Bugs introduces The Barber of Seville when Porky informs him that Elmer quit. Bugs tricks him back onto the set, performing Rabbit of Seville. Bugs then tells him how they loved it and changes him into his Wagnerian warrior costume. Bugs tells him he'll like the next one because he gets to kill Bugs. They perform What's Opera, Doc? In the audience, Petunia Pig shoos the fly off her binoculars; Yosemite Sam tries to kill the fly with his gun, but fails.

Bugs then takes another shot at conducting, unaware that the fly has driven the audience away. Bugs eventually succeeds in knocking the fly out cold, but when he sees the audience empty, he notices that the fly claps as Bugs shrugs and finally bows.
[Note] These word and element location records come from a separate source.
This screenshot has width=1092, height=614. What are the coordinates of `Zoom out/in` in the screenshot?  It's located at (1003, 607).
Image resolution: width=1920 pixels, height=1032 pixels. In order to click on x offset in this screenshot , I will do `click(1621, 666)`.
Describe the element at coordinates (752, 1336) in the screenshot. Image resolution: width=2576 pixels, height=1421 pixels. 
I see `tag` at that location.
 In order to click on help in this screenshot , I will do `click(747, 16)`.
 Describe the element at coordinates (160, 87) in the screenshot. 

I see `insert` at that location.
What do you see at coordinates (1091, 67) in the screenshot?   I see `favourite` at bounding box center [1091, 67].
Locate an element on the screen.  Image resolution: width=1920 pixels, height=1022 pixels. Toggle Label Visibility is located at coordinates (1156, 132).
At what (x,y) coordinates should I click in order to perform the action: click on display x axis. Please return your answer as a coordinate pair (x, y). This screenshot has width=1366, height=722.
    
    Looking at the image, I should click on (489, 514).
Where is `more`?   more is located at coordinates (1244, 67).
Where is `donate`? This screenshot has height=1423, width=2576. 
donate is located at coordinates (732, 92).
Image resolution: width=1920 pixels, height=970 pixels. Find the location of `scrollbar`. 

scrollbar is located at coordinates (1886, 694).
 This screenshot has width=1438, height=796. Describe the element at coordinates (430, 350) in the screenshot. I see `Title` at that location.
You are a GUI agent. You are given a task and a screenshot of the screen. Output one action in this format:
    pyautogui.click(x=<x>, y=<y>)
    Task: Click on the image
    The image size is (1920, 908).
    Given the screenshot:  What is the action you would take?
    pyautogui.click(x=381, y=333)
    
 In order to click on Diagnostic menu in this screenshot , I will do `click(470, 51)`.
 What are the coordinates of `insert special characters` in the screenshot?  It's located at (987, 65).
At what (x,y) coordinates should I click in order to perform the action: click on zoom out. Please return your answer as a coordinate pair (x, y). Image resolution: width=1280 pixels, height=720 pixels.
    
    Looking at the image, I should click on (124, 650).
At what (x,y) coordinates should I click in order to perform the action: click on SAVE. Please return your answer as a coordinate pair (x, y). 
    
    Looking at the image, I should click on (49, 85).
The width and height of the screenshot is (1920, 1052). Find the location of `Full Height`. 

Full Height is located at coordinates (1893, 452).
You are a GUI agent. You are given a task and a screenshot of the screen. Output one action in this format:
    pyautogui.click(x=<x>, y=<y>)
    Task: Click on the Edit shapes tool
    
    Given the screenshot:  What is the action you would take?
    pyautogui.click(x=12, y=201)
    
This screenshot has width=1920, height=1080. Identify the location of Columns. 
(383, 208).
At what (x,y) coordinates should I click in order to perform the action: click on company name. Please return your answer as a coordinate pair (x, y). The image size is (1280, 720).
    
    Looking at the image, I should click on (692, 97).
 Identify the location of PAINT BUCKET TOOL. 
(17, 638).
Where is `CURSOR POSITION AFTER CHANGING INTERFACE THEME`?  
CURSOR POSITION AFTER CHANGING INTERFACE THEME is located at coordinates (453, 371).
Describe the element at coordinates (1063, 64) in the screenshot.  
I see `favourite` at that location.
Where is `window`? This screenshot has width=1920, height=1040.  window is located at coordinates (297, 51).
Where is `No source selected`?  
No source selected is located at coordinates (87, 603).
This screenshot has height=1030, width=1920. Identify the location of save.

==Voice Characterizations==
- Mel Blanc - Bugs Bunny (archive footage)
- Arthur Q. Bryan - Elmer Fudd (archive footage)
- Jeff Bergman - Bugs Bunny, Daffy Duck, Porky Pig, Elmer Fudd, Yosemite Sam, Sylvester and Papa Bear
- June Foray - Mama Bear
- Stan Freberg - Junior Bear

==Trivia==
- Sylvester's Hungarian Rhapsody from Back Alley Oproar is reused here, with new animation because while Warner/Chappell Music held the rights to the music in the cartoon, Turner Entertainment Co. (through the 1956 a.a.p. sale and various mergers) owned the rights to the footage at the time (Warner would not regain the rights until 1996, despite the studio having the cartoon's original negatives stored in the WB vault).
- Mr. Meek from The Wise Quacking Duck, the two stranded men from Wackiki Wabbit, and Granny and Sam from Hare Trimmed make cameos in the audience.